#### Records for this exercise
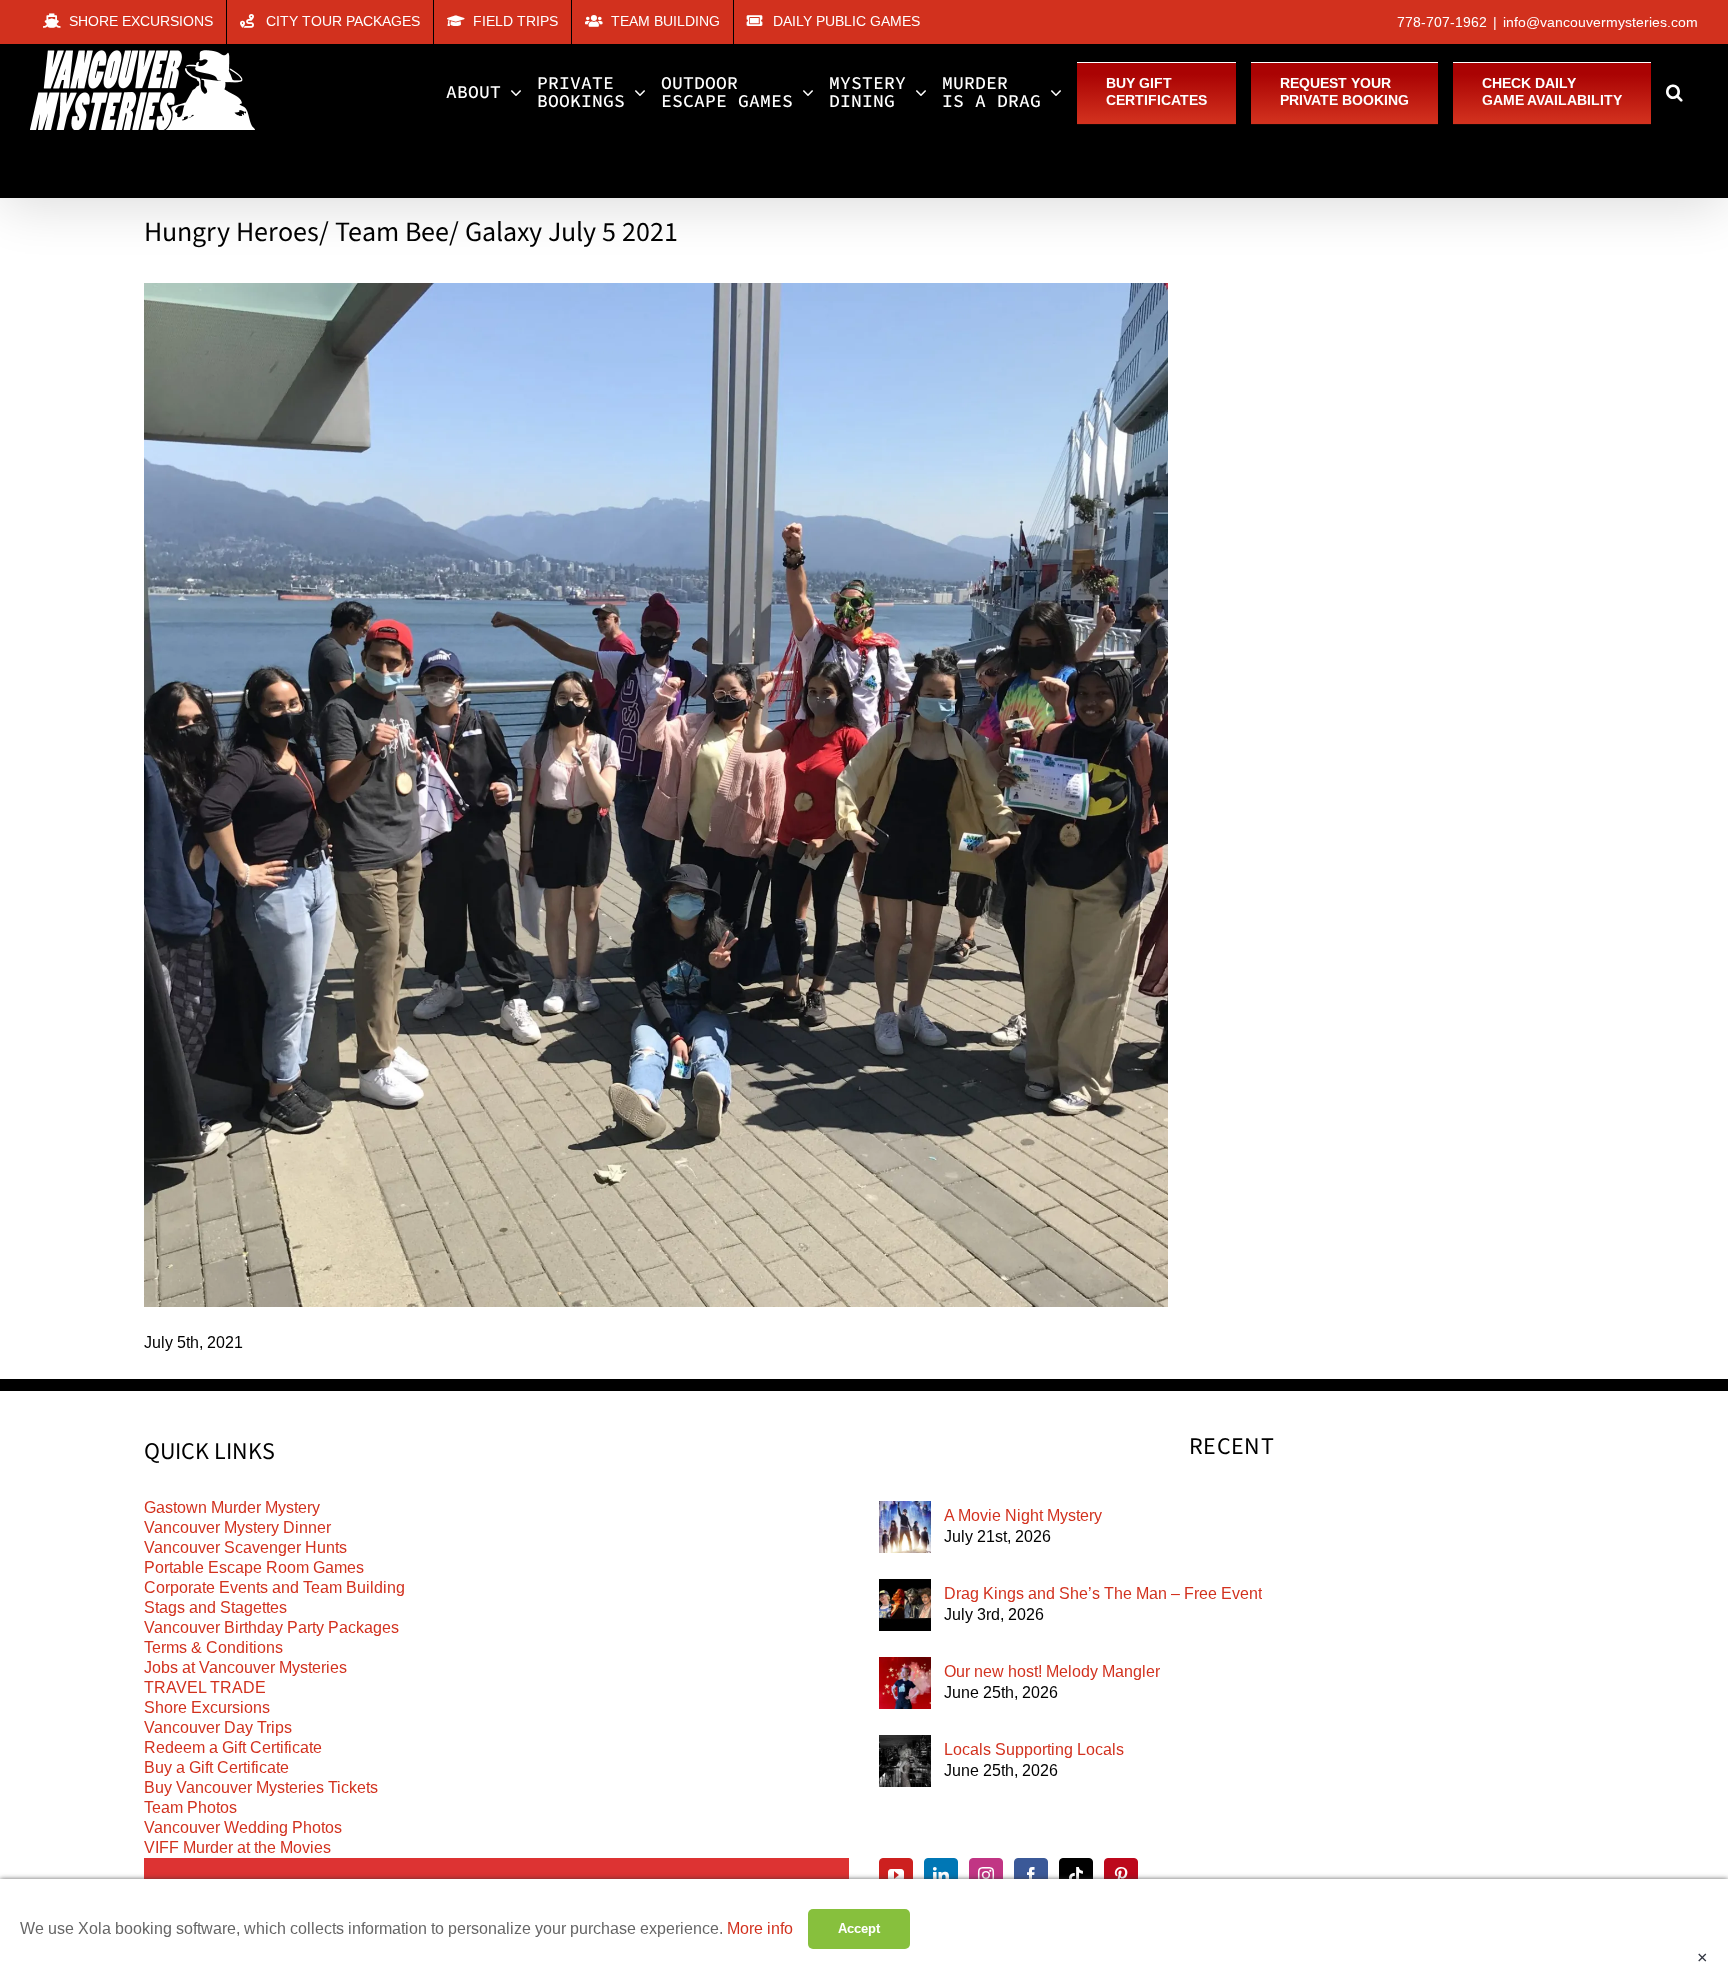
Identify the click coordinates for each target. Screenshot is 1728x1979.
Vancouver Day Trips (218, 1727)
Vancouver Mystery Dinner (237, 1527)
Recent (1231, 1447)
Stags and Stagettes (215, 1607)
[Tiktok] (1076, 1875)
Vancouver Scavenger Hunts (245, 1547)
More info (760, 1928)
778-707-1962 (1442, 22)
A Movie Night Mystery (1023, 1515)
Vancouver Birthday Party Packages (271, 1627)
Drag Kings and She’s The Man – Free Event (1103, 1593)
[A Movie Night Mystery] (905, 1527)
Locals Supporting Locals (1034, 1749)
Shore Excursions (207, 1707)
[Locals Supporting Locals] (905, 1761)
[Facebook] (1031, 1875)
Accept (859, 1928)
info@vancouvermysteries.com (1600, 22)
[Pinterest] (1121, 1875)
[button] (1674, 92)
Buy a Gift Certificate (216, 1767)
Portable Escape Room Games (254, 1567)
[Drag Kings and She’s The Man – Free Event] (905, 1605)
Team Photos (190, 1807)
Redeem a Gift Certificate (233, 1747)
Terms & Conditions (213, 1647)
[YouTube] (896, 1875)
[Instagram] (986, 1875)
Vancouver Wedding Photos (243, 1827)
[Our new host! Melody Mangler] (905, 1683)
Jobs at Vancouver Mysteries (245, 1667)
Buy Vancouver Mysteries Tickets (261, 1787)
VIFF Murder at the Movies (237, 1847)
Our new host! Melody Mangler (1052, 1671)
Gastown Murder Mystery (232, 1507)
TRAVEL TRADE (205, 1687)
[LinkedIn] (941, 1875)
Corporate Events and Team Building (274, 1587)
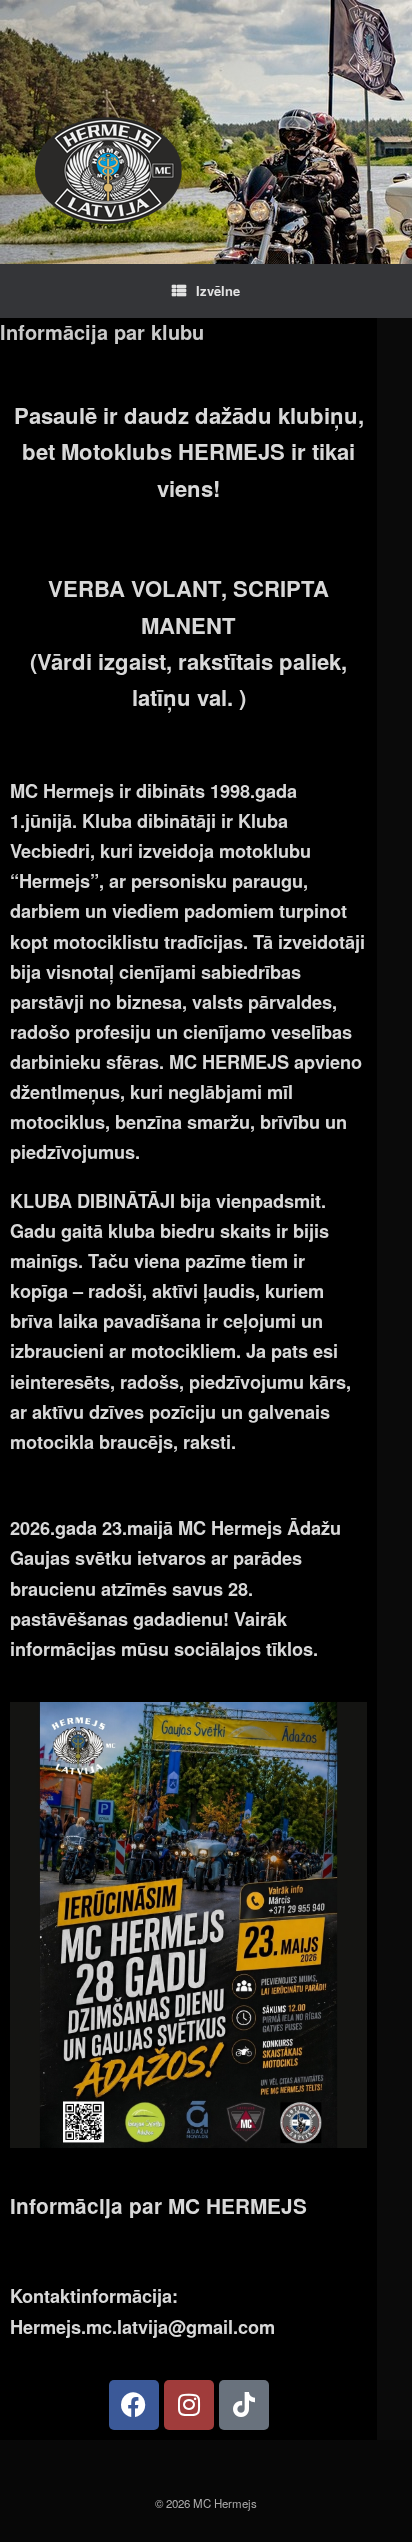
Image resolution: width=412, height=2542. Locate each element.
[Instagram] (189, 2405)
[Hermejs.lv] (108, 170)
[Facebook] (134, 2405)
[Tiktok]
########
Task to complete — Using the records above, copy every line that has the word "Kings" in it.

Answer to this task —
Drag Kings and She’s The Man – Free Event (1103, 1593)
[Drag Kings and She’s The Man – Free Event] (905, 1605)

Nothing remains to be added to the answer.